Roy Lichtenstein - 20th Century & Contemporary Art Evening Sale New York Wednesday, May 18, 2022 | Phillips

    Among Roy Lichtenstein’s final paintings, Nude encapsulates the artist’s reflections on both his career and modernism as a whole—on his own terms and through his own approach. An image of radiant beauty and unadulterated allure, Lichtenstein’s bombshell seduces the viewer with a soft smile and brilliant red lips, inviting our gaze with averted eyes. Executed in 1997, the year of Lichtenstein’s death, this superb example from his last major body of work (1993-1997) sustained his career-long preoccupation with cultural clichés: once again seizing the cartoon imagery that featured in his earlier work, he deviated from his original source material only by visualizing them without their clothes. Their metamorphosis into another stock image of femininity perpetuated by printed media—that of the erotic, domestic blonde—veiled by his arresting Ben-Day dots, his stock-in-trade, reflects his ever-evolving dialogue with pop culture and the art historical canon.


    Roy Lichtenstein in his studio in Southampton, New York, 1997. Image: © Bob Adelman Estate, Artwork: © Estate of Roy Lichtenstein 


    The first body of work executed after his monumental retrospective in 1993 at the Solomon R. Guggenheim Museum, New York, the Nudes were Lichtenstein’s last contributions to art history and many are now held in important institutional collections, including the San Francisco Museum of Modern Art and The Broad, Los Angeles.


    Lichtenstein’s Nudes


    Lichtenstein’s nudes were birthed from his concurrent Interiors series, caricatures of pristine Architectural Digest-esque representations of post-war bourgeois domesticity. First contained within decorative paintings on the walls, his nudes soon began to inhabit these homes themselves, their picture-perfect physiques as satirically commodified as the lavish furnishings which surrounded them. Nude is the culmination of this progression: the primary subject of the painting, Lichtenstein’s figure stands next to a plinth or table in a bare room only schematically rendered.

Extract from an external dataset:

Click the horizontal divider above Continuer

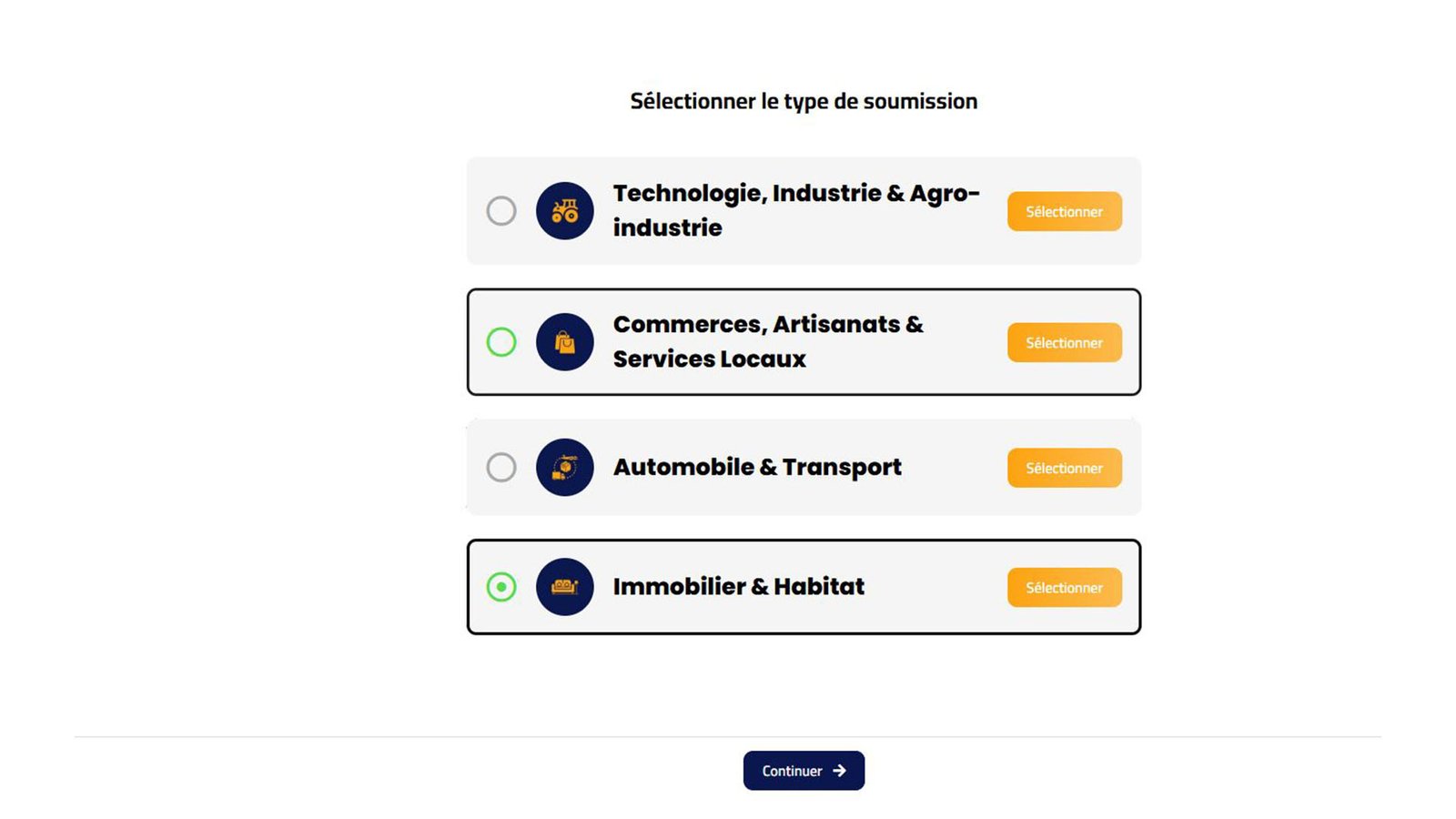(x=364, y=736)
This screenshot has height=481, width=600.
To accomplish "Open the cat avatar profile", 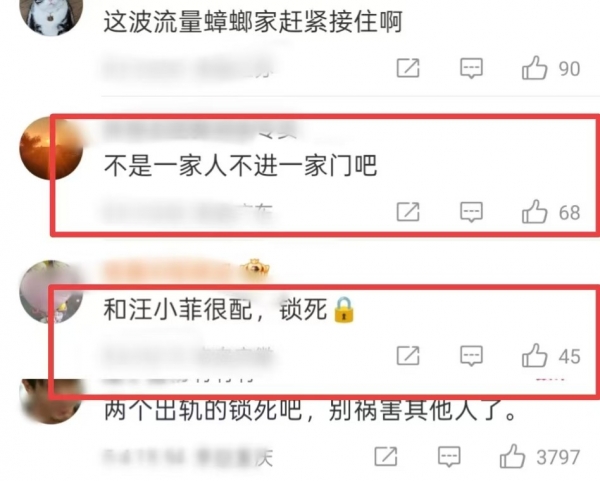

    Pamela Anderson as C.J. Parker in “Baywatch”. Image: Collection Christophel / Alamy Stock Photo


    The artist considered these late Nudes to be a marked distinction from his iconic representations of sentimental comic book romances, which he characterized as “perfectly pure” and “ended in a nice kiss.”i Though these figures encapsulate the same eroticism as his earlier work, “the 1990s nudes take pleasure in their own company without the slightest hint of needing or missing a man. They are not paralyzed by their emotions,” Avis Berman observed. “In contrast to Lichtenstein's original romance-comic pictures, this world flourishes exuberantly without men or engagement rings or kisses.” Indeed, perhaps reflective of wider social changes in the second half of the 20th century, Nude’s sexuality is presented in new terms; within a 1990s context, the figure is perhaps evocative of Pamela Anderson’s status as the ultimate American sex symbol during the contemporaneous run of Baywatch. “The older norm didn't disappear, but needed to be adjusted,” Berman continued. “Even as he updated the stereotypes of erotic fantasies, Lichtenstein wove them into the consistent narrative of his own carrier."ii 

    "Why bother doing nudes, you might ask? I get a kick out of the fact that the nude is so insistent."
    —Roy Lichtenstein
    Following in the footsteps of many of his forebears, including Henri Matisse, Auguste Renoir, Paul Cézanne, and Pablo Picasso, Lichtenstein rendered the classic theme of the nude—likely the canon’s most persistent trope—in his distinctive aesthetic idiom late in life, often as a means of indexing art history itself. “The king of the blown-up comic-book frame had seemed to be settled into a quiet, Old Masterly period of late—but he’s broken out with a bang with his new series of nudes,” the New York Daily News declared when the artist returned to the motif in 1993.iii On one hand, the subject bears an immediate resemblance to Picasso’s volumetric Standing Nudes from the 1920s. On the other, the preliminary tracing paper study for Lichtenstein’s Nude depicts the figure gripping a flowing piece of fabric, betraying that the likely original inspiration for the picture was among the first life-sized representations of the female nude in Western art history: the Ancient Greek sculpture Aphrodite of Knidos, executed by Praxiteles circa 4th century BC. Indeed, Lichtenstein’s 1997 canvases are replete with references to antiquity; ironically, it was in the final paintings of his lifetime that he returned to the very first images of Western art history. 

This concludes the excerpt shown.